There are also other opportunities of inlining during pass 3. Once we do closure optimization and redundant local variable elimination, we might get a procedure call where the procedure has attached inliner. Since we're working on IForm in pass 3, we couldn't apply inliners in such case.
* * *
The solution is to change inliner protocol. Instead of taking input Sexpr, we can make the inliner takes IForms:
Inliner :: IForm, [IForm] -> IForm
The first IForm is the body of inlinable procedure, and the second list of IForms are the IForm from argument expressions. The information of Cenv is already folded in IForm.
In pass 1, we process the procedure and the argument with pass1 before calling the inliner. In pass 3 we can just call the inliner.
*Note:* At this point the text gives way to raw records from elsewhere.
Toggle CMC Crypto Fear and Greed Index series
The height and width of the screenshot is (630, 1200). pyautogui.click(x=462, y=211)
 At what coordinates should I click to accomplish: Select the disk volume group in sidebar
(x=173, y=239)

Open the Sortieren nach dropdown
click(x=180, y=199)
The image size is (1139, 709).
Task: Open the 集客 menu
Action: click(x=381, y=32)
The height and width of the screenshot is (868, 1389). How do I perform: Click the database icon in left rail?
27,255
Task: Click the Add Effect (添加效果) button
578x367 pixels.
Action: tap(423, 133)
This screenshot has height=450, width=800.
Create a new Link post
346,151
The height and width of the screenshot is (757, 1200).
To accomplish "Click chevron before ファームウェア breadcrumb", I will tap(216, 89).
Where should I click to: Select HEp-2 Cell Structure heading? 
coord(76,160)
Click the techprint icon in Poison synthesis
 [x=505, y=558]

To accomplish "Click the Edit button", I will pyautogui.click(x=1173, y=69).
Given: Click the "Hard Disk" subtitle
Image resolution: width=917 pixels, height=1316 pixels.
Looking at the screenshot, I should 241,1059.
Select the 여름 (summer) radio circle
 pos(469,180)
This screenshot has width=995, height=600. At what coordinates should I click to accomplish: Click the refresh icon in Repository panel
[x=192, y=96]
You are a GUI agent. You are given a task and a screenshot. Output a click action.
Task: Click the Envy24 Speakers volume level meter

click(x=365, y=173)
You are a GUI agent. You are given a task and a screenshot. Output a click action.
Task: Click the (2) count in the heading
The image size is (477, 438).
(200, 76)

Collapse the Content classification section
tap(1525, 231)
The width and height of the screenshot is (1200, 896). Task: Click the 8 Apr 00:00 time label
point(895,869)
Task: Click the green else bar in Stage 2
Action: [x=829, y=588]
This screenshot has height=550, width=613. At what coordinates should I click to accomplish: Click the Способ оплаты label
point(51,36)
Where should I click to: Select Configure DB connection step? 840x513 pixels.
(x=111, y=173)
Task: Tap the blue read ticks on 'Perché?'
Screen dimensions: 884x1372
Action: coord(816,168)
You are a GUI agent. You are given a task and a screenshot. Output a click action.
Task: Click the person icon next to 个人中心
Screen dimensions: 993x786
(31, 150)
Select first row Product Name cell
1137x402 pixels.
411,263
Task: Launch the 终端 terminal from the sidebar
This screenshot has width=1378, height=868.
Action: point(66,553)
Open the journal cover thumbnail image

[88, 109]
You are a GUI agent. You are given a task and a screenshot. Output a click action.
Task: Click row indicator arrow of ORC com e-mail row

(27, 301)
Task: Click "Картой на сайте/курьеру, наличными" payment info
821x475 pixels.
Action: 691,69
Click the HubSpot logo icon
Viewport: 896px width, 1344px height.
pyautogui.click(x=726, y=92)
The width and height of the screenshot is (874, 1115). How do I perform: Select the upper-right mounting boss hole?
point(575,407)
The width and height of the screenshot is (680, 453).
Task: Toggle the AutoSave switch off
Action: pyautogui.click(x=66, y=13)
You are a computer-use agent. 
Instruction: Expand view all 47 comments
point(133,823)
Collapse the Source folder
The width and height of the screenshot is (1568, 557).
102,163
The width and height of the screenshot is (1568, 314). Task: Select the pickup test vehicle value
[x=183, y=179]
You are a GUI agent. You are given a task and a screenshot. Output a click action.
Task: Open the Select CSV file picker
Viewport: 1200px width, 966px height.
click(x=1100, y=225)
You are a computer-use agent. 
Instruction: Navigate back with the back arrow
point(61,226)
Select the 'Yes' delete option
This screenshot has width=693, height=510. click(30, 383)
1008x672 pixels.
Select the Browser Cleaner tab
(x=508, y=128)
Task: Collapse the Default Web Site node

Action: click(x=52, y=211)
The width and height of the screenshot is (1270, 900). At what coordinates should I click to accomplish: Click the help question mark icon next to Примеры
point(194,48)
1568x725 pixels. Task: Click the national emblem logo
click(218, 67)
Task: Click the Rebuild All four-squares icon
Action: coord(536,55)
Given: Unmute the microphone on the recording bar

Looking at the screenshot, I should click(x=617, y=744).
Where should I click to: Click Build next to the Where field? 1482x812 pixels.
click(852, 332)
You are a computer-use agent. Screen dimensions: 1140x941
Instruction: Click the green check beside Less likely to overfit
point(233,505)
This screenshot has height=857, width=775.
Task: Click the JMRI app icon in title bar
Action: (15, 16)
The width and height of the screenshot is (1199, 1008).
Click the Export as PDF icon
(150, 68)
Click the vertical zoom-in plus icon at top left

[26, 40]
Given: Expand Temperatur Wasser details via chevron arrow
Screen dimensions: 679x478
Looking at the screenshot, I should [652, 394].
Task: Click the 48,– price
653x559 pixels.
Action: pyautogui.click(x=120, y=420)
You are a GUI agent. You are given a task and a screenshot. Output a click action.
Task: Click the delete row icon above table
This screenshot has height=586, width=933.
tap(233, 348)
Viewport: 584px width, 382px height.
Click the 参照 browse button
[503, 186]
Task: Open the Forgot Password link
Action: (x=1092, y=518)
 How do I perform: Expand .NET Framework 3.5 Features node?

Now the effect of inlining cascades.
;; Returns a procedure that takes the first element of the given sequence,
;; using REF as the accessor.
(define-inline (foo ref)
(^v (ref v 0)))
;; Returns accessor accoring to the symbol TYPE.
(define-inline (bar type)
(cond
[(eq? type 'v) vector-ref]
[(eq? type 'u8) u8vector-ref]))
;; Using foo and bar to access the first element of V, using an accessor
;; designated by TYPE:
(define-inline (baz type v)
(let ((ref (bar type)))
((foo ref) v)))
If type is constant, the cond expression in bar
is computed at the compile time, allowing that we inline everything
down to a VM instruction:
gosh> (disasm (^v (baz 'v v)))
CLOSURE #<closure (#f v)>
=== main_code (name=#f, code=0x28783e0, size=3, const=0 stack=0):
signatureInfo: ((#f v))
0 LREF0 ; v
1 VEC-REFI(0) ; (ref v 0)
2 RET
gosh> (disasm (^v (baz 'u8 v)))
CLOSURE #<closure (#f v)>
=== main_code (name=#f, code=0x2878340, size=4, const=0 stack=1):
signatureInfo: ((#f v))
0 LREF0-PUSH ; v
1 CONSTI(0)
2 UVEC-REF(1) ; (ref v 0)
3 RET
* * *
This change allows us to write abstraction without worring that it taxes performance.